Item-finding records:
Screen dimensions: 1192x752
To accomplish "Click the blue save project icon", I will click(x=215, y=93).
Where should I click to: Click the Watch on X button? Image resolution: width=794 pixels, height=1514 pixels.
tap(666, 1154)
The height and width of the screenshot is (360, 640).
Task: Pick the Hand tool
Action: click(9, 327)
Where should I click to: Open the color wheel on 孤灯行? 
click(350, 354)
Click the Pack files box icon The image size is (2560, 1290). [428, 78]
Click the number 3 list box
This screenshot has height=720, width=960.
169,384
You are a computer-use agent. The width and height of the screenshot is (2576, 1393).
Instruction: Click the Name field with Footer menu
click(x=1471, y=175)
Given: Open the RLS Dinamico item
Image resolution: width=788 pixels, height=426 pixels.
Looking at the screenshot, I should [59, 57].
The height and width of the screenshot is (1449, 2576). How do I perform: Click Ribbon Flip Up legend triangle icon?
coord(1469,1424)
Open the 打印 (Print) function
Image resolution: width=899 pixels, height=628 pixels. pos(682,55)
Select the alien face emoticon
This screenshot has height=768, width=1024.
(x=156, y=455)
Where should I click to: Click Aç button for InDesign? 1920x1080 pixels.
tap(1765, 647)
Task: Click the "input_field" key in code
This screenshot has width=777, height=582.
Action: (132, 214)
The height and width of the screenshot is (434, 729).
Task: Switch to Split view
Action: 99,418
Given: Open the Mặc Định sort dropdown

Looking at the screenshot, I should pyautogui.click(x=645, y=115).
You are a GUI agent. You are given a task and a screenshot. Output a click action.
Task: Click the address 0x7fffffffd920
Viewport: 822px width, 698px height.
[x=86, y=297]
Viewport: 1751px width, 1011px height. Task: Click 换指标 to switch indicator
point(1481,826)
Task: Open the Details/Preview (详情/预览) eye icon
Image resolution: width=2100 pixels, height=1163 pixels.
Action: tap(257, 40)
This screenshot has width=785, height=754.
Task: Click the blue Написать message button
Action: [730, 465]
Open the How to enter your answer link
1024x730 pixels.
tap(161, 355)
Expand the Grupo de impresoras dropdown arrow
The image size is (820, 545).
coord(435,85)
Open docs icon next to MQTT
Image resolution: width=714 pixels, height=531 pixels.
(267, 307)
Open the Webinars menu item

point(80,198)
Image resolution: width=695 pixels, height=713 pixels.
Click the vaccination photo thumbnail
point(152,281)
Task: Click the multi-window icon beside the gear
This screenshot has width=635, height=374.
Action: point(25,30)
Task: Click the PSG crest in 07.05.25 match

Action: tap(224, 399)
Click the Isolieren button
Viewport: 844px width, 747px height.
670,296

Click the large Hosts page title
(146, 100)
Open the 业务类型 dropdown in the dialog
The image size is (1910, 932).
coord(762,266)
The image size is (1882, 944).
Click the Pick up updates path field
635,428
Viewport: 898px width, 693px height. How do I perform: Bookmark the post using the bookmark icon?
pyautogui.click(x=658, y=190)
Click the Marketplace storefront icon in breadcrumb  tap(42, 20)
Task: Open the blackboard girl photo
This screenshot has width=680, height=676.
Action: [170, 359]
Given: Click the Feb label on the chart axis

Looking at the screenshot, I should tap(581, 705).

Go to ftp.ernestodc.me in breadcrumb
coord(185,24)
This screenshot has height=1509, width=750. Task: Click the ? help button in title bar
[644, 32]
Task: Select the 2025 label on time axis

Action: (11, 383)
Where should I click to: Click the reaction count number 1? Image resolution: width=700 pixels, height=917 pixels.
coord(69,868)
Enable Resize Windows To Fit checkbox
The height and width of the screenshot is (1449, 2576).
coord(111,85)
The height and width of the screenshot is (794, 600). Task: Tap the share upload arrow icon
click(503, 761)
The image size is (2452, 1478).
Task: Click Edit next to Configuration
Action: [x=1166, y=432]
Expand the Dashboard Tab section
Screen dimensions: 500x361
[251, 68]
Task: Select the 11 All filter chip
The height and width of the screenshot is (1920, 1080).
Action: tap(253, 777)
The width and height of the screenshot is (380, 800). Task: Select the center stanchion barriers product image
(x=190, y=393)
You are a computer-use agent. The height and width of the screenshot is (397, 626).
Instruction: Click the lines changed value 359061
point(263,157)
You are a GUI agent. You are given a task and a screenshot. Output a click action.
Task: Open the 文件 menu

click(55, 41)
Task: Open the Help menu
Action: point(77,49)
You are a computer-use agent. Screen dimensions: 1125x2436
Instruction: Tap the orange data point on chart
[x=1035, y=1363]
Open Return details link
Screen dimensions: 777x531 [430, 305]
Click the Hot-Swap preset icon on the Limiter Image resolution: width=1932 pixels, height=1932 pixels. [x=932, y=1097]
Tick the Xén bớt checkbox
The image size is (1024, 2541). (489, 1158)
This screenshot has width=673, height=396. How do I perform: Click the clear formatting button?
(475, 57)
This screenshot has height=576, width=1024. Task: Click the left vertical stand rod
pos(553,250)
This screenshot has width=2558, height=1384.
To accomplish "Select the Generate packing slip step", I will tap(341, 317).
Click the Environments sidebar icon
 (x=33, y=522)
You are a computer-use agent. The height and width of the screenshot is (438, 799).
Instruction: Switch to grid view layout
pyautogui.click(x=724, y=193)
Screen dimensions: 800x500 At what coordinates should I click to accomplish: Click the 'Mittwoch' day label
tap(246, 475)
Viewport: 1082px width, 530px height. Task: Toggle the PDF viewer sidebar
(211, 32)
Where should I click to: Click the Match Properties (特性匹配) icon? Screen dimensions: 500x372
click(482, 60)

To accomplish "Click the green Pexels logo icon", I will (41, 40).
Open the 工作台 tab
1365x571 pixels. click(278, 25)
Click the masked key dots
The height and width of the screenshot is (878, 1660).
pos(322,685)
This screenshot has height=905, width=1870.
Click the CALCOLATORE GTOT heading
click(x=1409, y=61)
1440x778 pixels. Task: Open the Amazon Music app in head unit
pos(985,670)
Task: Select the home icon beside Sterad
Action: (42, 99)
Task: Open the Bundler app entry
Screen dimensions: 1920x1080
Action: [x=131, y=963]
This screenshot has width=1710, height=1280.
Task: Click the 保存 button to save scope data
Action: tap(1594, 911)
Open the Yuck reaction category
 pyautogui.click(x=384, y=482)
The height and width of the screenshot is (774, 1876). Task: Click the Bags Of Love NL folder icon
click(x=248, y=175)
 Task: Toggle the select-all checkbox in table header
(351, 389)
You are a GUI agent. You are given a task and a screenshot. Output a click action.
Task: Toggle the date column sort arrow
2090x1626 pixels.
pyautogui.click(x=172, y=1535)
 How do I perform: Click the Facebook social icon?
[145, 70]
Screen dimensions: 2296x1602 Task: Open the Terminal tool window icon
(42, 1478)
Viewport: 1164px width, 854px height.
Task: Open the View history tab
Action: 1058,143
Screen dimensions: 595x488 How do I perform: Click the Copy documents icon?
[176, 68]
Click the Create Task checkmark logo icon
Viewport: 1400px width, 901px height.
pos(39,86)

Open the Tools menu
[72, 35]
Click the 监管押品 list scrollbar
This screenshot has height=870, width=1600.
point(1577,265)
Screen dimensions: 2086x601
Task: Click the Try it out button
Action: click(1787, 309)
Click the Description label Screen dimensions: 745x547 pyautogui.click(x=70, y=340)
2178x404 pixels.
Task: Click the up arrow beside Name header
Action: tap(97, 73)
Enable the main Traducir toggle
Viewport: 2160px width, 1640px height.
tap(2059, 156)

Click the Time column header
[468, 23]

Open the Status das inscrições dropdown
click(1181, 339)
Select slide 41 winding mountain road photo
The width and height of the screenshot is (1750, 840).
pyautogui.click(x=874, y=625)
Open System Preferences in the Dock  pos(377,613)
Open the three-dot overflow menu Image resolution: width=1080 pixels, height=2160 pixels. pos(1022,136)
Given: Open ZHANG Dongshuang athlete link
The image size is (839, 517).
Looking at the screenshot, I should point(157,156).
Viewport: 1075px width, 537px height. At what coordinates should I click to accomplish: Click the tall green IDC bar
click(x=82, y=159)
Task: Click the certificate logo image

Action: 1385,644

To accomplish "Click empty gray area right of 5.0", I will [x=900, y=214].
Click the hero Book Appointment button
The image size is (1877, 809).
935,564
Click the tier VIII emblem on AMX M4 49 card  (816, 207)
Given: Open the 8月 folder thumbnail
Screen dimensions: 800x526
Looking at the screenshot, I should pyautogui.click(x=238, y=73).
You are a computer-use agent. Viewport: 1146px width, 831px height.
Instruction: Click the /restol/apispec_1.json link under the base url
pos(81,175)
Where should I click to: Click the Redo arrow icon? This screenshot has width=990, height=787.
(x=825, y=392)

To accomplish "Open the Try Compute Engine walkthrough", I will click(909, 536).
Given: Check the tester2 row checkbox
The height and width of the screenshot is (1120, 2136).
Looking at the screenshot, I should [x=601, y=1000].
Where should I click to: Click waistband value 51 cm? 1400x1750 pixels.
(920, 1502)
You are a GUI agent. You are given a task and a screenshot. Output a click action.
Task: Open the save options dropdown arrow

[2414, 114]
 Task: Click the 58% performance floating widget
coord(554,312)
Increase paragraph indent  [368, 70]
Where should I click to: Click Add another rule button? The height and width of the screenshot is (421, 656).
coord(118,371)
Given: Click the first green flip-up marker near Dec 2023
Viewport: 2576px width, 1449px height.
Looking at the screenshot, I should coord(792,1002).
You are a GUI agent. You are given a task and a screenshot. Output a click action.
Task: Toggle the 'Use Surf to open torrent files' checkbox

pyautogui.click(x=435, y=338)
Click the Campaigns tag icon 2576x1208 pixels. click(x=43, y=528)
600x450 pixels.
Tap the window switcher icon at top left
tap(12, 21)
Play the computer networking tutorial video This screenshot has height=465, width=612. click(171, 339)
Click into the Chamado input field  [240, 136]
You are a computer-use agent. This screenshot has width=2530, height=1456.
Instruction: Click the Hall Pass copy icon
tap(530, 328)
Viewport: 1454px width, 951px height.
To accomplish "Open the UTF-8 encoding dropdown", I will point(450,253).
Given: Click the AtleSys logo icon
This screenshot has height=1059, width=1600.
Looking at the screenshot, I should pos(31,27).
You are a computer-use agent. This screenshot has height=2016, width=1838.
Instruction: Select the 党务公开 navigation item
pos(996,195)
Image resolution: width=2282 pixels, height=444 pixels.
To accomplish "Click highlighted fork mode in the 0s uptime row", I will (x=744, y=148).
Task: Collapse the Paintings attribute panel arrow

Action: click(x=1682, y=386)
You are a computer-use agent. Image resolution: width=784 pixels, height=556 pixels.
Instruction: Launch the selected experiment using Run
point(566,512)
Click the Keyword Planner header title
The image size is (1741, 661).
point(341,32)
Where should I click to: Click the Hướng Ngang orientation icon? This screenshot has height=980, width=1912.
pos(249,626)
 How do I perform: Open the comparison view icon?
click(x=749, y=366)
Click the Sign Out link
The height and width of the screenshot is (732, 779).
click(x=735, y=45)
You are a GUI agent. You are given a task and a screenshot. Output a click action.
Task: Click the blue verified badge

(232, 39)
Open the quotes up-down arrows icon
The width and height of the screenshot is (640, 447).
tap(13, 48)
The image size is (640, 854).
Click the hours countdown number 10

• [TASK]: Copy the stretch of material from the line containing "This screenshot has height=1509, width=750." through the line containing "Screen dimensions: 777x531 [430, 305]", replacing "Instruction" with "Command" and leaving everything else unchanged.

• [RESPONSE TO THE TASK]:
This screenshot has height=1509, width=750. Task: Click the ? help button in title bar
[644, 32]
Task: Select the 2025 label on time axis

Action: (11, 383)
Where should I click to: Click the reaction count number 1? Image resolution: width=700 pixels, height=917 pixels.
coord(69,868)
Enable Resize Windows To Fit checkbox
The height and width of the screenshot is (1449, 2576).
coord(111,85)
The height and width of the screenshot is (794, 600). Task: Tap the share upload arrow icon
click(503, 761)
The image size is (2452, 1478).
Task: Click Edit next to Configuration
Action: [x=1166, y=432]
Expand the Dashboard Tab section
Screen dimensions: 500x361
[251, 68]
Task: Select the 11 All filter chip
The height and width of the screenshot is (1920, 1080).
Action: tap(253, 777)
The width and height of the screenshot is (380, 800). Task: Select the center stanchion barriers product image
(x=190, y=393)
You are a computer-use agent. The height and width of the screenshot is (397, 626).
Command: Click the lines changed value 359061
point(263,157)
You are a GUI agent. You are given a task and a screenshot. Output a click action.
Task: Open the 文件 menu

click(55, 41)
Task: Open the Help menu
Action: point(77,49)
You are a computer-use agent. Screen dimensions: 1125x2436
Command: Tap the orange data point on chart
[x=1035, y=1363]
Open Return details link
Screen dimensions: 777x531 [430, 305]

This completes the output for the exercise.